The effects of AM on the expression levels of α-SMA, E-cadherin, and ECM were investigated during obstructive nephropathy, which is a well-characterized and widely-used model of renal interstitial fibrosis. Immunohistochemistry staining demonstrated that the protein expression of α-SMA, collagen I, and FN in the renal interstitium were significantly elevated in the mouse kidney following obstructive injury, whereas E-cadherin protein expression decreased. AM markedly reversed the changes in the expression levels of the markers (Fig. 1).

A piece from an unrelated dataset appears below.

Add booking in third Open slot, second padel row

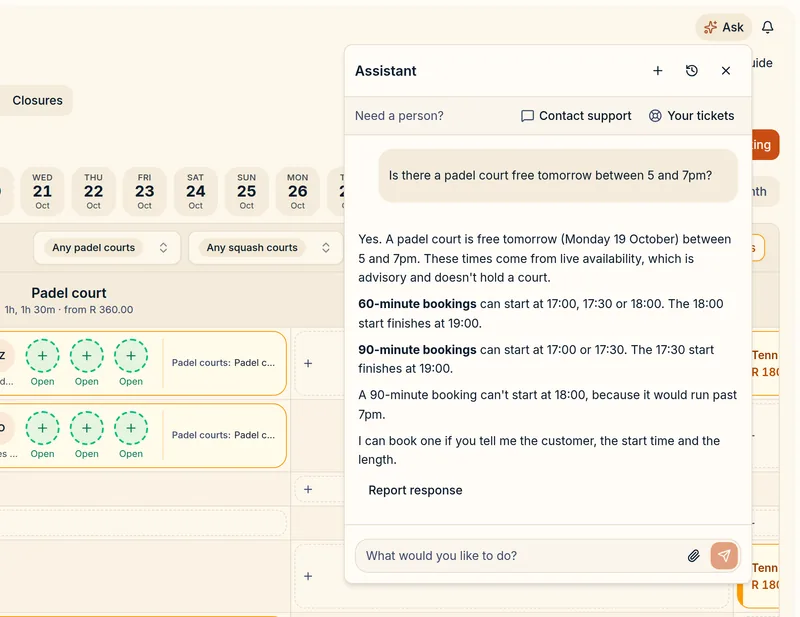coord(131,428)
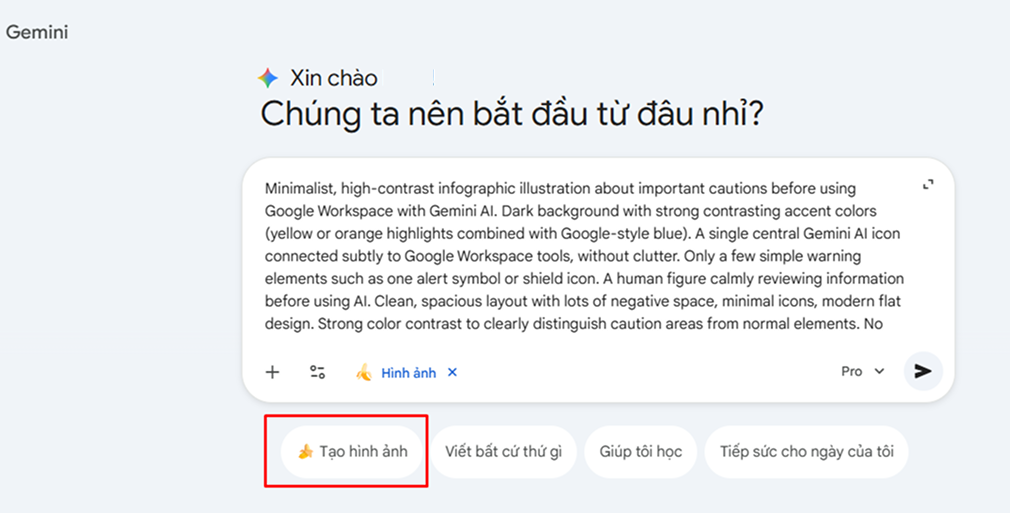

The mRNA expression levels of α-SMA significantly increased in the UUO group (P<0.05), whereas E-cadherin expression levels significantly decreased (P<0.05). As compared with the UUO group, downregulated α-SMA, collagen I, and FN mRNA expression levels were detected in the AM groups, whereas E-cadherin mRNA expression levels were upregulated. The difference between the AM and UUO groups was determined to be significant (P<0.05), and the three AM treatment groups were significantly different from the UUO group (P<0.05; Fig. 2). These data suggest that AM may be a potent agent for the reversal of renal tubular EMT in UUO mice.

Immunofluorescence analysis of the TGF-β1-stimulated NRK-52E cells demonstrated that the protein expression of α-SMA and FN increased, whereas E-cadherin protein expression decreased. AM administration markedly decreased α-SMA protein expression and increased E-cadherin protein expression (Fig. 3), in a dose-dependent manner; therefore, the greatest AM concentration (40 µg/ml) markedly inhibited these changes. These results were concordant with the RT-qPCR analysis, which demonstrated reduced α-SMA expression levels and increased E-cadherin expression levels following AM administration, as compared with the results following TGF-β1 treatment without AM intervention (P<0.05; Fig. 4).

Western blot analysis demonstrated that ureteral obstruction markedly increased the protein expression levels of TGF-β1 and the phosphorylation of Smad2/3 in the UUO group, as compared with the sham group (P<0.05; Fig. 5A and B). As compared with the UUO group, the AM treatment groups exhibited significantly reduced renal TGF-β1 and phosphorylated Smad2/3 expression levels (P<0.05). Furthermore, western blot analysis demonstrated that Smad2/3 protein expression levels were significantly increased in the TGF-β1-stimulated NRK-52E cells, as compared with the control group (P<0.05). Treatment with AM significantly downregulated p-Smad2/3 protein expression levels (Fig. 5C and D). These data suggested that AM may effectively inhibit the expression and phosphorylation of the Smad2/3 protein in NRK-52E cells.